O procurador da República Camões Boaventura deu parecer pela determinação de abstenção de qualquer comemoração relativa ao golpe de 1964, que instaurou a ditadura militar no País, e pediu que a ordem judicial ‘não se abstenha a 2020, para expurgar de vez do imaginário estatal nacional celebrações desse viés’. No documento, o procurador aponta que o agente público que ‘despreza as atrocidades’ do regime de exceção de durou até 1985 – marcado por censura e tortura – tem conduta que ‘foge da ética, é desleal e eivada de má-fé’.
Boaventura pede ainda uma ‘atuação rápida e enérgica do Poder Judiciário’ para ‘cessar escalada de tentativas vis de reavivamento de práticas estatais autoritárias’ observadas no País.
A manifestação foi apresentada neste sábado, 4, no âmbito de uma ação popular proposta pela Deputada Federal Natália Bonavides que pede liminar para retirar do site do Ministério da Defesa, documento que exaltava o golpe de 1964 como ‘marco para a democracia brasileira’. O parecer de Boaventura é favorável à retirada do conteúdo.

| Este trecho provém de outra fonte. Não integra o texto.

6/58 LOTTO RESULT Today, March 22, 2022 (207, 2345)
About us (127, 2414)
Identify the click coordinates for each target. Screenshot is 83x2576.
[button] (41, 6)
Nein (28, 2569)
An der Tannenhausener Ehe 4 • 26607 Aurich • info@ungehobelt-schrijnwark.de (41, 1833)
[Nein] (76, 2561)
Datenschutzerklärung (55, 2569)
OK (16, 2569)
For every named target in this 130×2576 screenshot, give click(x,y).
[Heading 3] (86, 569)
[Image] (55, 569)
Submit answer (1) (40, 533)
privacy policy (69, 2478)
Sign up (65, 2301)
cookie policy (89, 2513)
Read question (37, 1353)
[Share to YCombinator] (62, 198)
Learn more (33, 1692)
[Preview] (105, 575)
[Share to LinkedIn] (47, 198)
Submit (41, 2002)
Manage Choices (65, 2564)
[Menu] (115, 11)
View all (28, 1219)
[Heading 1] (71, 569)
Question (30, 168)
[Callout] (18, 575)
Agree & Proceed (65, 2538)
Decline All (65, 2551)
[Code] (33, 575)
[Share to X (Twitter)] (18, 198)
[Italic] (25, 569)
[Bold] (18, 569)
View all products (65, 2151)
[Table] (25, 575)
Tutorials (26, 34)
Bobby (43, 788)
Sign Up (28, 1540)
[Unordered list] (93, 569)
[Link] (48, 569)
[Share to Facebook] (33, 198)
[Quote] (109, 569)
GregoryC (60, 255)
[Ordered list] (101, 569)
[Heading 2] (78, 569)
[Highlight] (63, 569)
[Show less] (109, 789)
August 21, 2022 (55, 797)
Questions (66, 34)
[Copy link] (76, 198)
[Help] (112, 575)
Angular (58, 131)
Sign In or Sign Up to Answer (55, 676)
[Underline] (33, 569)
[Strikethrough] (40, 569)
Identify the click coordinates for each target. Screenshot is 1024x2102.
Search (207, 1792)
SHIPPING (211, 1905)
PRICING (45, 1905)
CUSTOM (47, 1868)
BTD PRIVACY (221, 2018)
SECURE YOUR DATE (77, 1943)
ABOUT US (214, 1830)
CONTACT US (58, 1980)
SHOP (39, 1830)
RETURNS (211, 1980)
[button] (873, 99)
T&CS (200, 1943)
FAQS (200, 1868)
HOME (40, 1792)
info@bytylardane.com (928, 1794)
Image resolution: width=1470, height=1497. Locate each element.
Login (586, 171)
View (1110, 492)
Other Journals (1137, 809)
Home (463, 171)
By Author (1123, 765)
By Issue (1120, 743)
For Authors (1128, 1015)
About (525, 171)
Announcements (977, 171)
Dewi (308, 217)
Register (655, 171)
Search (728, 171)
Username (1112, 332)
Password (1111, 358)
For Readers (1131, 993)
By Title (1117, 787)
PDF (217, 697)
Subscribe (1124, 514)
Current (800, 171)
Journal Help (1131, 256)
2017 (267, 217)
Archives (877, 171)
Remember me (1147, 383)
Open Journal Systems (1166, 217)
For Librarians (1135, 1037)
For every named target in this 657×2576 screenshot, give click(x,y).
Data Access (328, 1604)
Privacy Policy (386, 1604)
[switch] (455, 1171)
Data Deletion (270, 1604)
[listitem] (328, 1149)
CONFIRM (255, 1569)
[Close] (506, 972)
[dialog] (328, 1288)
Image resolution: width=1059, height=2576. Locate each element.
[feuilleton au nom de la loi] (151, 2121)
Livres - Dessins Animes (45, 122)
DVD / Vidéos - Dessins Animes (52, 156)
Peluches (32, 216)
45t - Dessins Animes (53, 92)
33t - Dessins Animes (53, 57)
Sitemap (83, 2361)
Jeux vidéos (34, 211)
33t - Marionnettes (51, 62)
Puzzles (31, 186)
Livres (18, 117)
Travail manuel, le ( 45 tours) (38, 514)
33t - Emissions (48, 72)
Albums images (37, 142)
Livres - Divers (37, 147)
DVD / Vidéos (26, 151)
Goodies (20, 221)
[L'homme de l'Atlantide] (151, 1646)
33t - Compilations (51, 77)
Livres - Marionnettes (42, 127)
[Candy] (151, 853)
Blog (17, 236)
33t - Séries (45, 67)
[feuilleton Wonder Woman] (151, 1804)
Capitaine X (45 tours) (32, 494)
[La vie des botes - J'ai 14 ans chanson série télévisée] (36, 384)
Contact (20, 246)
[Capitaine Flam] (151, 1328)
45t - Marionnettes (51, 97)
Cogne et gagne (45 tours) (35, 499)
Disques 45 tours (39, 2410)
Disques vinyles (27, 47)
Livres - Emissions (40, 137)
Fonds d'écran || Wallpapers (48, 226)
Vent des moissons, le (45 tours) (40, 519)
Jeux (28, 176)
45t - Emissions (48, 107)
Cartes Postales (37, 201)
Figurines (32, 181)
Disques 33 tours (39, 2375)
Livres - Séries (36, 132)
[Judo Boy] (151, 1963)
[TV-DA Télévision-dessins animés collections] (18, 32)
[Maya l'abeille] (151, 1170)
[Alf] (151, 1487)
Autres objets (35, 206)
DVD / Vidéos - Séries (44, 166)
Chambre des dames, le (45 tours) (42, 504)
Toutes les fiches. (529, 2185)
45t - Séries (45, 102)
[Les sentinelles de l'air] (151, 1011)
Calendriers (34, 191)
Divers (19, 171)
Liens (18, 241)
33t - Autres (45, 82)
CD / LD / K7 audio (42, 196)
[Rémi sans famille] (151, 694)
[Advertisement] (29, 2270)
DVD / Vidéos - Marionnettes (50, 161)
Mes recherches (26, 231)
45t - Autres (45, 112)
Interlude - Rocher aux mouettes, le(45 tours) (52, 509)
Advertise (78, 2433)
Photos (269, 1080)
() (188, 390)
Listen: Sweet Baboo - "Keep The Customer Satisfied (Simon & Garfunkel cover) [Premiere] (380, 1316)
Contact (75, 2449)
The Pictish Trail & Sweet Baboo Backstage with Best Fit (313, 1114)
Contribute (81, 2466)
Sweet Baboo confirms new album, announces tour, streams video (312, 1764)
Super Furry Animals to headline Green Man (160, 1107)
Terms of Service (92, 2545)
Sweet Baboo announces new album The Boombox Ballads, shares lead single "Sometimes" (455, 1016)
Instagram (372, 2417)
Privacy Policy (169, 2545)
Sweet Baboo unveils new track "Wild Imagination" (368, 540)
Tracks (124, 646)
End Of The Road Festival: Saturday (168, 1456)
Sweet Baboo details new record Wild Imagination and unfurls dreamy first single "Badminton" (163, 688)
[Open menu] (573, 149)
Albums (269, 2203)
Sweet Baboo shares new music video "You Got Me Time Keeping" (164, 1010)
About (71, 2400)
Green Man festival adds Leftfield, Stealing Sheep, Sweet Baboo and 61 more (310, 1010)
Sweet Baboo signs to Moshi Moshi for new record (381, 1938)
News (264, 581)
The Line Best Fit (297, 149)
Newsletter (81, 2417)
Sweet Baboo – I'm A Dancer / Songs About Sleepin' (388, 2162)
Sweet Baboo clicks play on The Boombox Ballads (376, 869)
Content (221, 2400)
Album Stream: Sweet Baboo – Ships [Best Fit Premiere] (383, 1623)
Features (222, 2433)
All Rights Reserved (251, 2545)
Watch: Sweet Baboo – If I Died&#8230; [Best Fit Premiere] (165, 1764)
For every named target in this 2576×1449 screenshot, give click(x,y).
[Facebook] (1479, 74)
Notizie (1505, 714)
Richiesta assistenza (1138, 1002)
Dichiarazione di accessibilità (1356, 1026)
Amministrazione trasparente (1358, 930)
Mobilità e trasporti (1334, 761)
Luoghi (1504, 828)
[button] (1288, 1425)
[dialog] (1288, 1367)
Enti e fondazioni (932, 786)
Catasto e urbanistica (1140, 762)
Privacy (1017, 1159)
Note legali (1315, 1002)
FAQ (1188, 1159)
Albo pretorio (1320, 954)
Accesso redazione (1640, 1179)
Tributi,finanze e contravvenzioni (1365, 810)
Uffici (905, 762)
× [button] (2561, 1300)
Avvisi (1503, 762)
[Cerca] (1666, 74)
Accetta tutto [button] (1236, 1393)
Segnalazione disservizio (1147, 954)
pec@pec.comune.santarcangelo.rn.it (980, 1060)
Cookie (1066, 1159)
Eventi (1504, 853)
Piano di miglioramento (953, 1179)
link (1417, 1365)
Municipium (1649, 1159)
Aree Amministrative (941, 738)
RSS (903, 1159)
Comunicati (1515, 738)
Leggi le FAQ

“Toda e qualquer iniciativa estatal de celebrar o regime ditatorial, minimizar a gravidade do período ou reescrever a história, além de contrariar o texto constitucional e o sistema protetivo internacional de direitos humanos, é contraditória com reconhecimentos e confissões anteriores do Estado brasileiro. Trata-se de uma reiteração de graves lesões às vítimas diretas do regime, a elas impondo novos sofrimentos. Cuida-se, ainda, de sonegar de toda uma sociedade o usufruto do direito fundamental à memória e verdade. Dedica-se, por fim, em incutir em todo um corpo social a aflição de um possível reavivamento de um estado de exceção”, afirma o procurador no parecer.
Boaventura considerou que a ordem do dia assinada pelos ministro da Defesa, Fernando Azevedo e Silva, e pelos comandantes das Forças Armadas e questionada pela deputada Natália Bonavides, é reiteração de conduta violadora, tendo em vista que em 2019, a Justiça Federal determinou à União que se abstivesse de comemorar o aniversário de 55 anos do golpe que instaurou regime de exceção no País.
“A reprodução da herança colonial e autoritária pelas instituições nacionais só será efetivamente desbaratada mediante a implementação de uma Justiça de Transição que se afigure como uma política de Estado, não de governos específicos, e para tanto se faz necessário o desenvolvimento de uma pedagogia pela cidadania que reflita sobre o passado, realize direitos e reinvente as instituições, por via da consolidação de uma agenda educacional que seja capaz de formar agentes públicos (incluídos os magistrados) com criticidade suficiente para a plena efetivação dos direitos humanos, que reclama não apenas retórica, mas uma prática intransigente”, pondera ainda o procurador.